Jupyter Notebook

Additional packages for data visualization support must be installed to plot charts in Jupyter Notebook.

Choose the suitable code to plot the information regarding previously launched or ongoing trainings and refer to the examples for implementation details.

  1. Add a training parameter
  2. Read data from the specified directory only using MetricVisualizer
  3. Gather and read data from all subdirectories of the specified directory using MetricVisualizer

Add a training parameter

It is possible to plot a chart while training by setting the plot parameter to “True”. This approach is applicable for the following methods:

Add a training a model using

from catboost import CatBoostClassifier, Pool

train_data = [[1, 3], [0, 4], [1, 7], [0, 3]]
train_labels = [1, 0, 1, 1]

model = CatBoostClassifier(learning_rate=0.03)

model.fit(train_data,
          train_labels,
          verbose=False,
          plot=True)

Read data from the specified directory only using MetricVisualizer

import catboost

w = catboost.MetricVisualizer('/path/to/trains/1')
w.start()

Refer to the MetricVisualizer section for details.

Gather data from the specified directory only

  1. Train a model from the root of the file system (/):
    from catboost import CatBoostClassifier
    
    cat_features = [0,1,2]
    
    train_data = [["a", "b", 1, 4, 5, 6],
                  ["a", "b", 4, 5, 6, 7],
                  ["c", "d", 30, 40, 50, 60]]
    
    train_labels = [1,1,0]
    
    model = CatBoostClassifier(iterations=20, 
                               loss_function = "CrossEntropy", 
                               train_dir = "crossentropy")
    
    model.fit(train_data, train_labels, cat_features)
    predictions = model.predict(train_data)
  2. Plot a chart using the information regarding the previous training (from the crossentropy directory):
    import catboost
    
    w = catboost.MetricVisualizer('/crossentropy/')
    w.start()

    The following is a chart plotted with Jupyter Notebook for the given example.
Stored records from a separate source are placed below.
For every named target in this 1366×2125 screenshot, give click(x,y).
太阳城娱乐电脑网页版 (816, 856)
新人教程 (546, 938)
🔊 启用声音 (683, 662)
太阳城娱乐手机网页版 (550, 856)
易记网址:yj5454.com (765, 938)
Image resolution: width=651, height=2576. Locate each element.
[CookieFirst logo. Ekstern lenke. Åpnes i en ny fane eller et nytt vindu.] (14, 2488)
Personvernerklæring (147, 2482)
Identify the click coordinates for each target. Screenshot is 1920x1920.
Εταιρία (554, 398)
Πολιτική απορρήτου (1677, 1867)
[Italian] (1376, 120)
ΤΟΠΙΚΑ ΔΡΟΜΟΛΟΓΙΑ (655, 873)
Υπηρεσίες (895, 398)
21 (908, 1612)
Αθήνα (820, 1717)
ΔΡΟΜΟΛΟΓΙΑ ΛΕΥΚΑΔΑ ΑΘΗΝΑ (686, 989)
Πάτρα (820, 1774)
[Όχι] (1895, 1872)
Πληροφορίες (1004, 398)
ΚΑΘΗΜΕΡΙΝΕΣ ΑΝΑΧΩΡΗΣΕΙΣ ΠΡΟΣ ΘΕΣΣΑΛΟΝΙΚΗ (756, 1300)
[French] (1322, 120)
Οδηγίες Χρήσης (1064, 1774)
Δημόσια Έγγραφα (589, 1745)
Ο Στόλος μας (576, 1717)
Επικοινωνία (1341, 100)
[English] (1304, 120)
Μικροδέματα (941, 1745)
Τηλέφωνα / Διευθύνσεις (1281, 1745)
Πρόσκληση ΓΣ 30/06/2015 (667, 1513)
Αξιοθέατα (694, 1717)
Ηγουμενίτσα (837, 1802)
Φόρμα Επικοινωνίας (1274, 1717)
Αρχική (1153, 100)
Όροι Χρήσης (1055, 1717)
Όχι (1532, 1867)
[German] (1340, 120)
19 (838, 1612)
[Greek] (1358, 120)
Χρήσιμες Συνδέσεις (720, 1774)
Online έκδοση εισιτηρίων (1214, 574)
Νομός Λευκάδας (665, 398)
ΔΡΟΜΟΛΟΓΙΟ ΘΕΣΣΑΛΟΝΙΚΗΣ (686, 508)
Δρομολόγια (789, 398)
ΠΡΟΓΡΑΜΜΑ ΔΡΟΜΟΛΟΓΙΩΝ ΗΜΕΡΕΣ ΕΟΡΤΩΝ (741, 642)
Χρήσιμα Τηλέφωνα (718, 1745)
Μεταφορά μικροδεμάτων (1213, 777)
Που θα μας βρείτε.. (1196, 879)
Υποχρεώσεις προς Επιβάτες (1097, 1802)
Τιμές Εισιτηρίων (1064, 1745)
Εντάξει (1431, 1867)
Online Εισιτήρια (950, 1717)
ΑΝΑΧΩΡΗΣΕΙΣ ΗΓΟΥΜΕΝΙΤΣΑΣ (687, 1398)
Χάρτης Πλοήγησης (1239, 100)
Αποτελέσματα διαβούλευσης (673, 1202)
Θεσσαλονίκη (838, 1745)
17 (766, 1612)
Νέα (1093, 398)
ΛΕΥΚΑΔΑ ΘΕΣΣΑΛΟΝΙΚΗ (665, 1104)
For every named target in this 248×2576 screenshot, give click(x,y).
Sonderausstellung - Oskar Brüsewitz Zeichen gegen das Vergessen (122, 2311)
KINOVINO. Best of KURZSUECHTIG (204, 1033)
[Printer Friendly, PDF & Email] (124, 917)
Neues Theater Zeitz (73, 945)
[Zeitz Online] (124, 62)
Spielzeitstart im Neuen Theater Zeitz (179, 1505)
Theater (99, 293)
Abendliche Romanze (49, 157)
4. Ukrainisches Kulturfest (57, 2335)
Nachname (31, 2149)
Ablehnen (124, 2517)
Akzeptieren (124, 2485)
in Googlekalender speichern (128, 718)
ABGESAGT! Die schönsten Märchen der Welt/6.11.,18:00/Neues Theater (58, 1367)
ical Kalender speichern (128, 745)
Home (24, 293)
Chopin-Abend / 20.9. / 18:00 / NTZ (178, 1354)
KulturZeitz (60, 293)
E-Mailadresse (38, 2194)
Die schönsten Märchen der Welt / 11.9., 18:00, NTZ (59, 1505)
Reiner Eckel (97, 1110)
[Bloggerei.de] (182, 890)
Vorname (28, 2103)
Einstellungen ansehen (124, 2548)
Gather and read data from all subdirectories of the specified directory using MetricVisualizer

import catboost

w = catboost.MetricVisualizer('/path/to/trains', subdirs=True)
w.start()

Any data located directly in the /path/to/trains folder is ignored. The information is read from its' subdirectories only.

Refer to the MetricVisualizer section for details.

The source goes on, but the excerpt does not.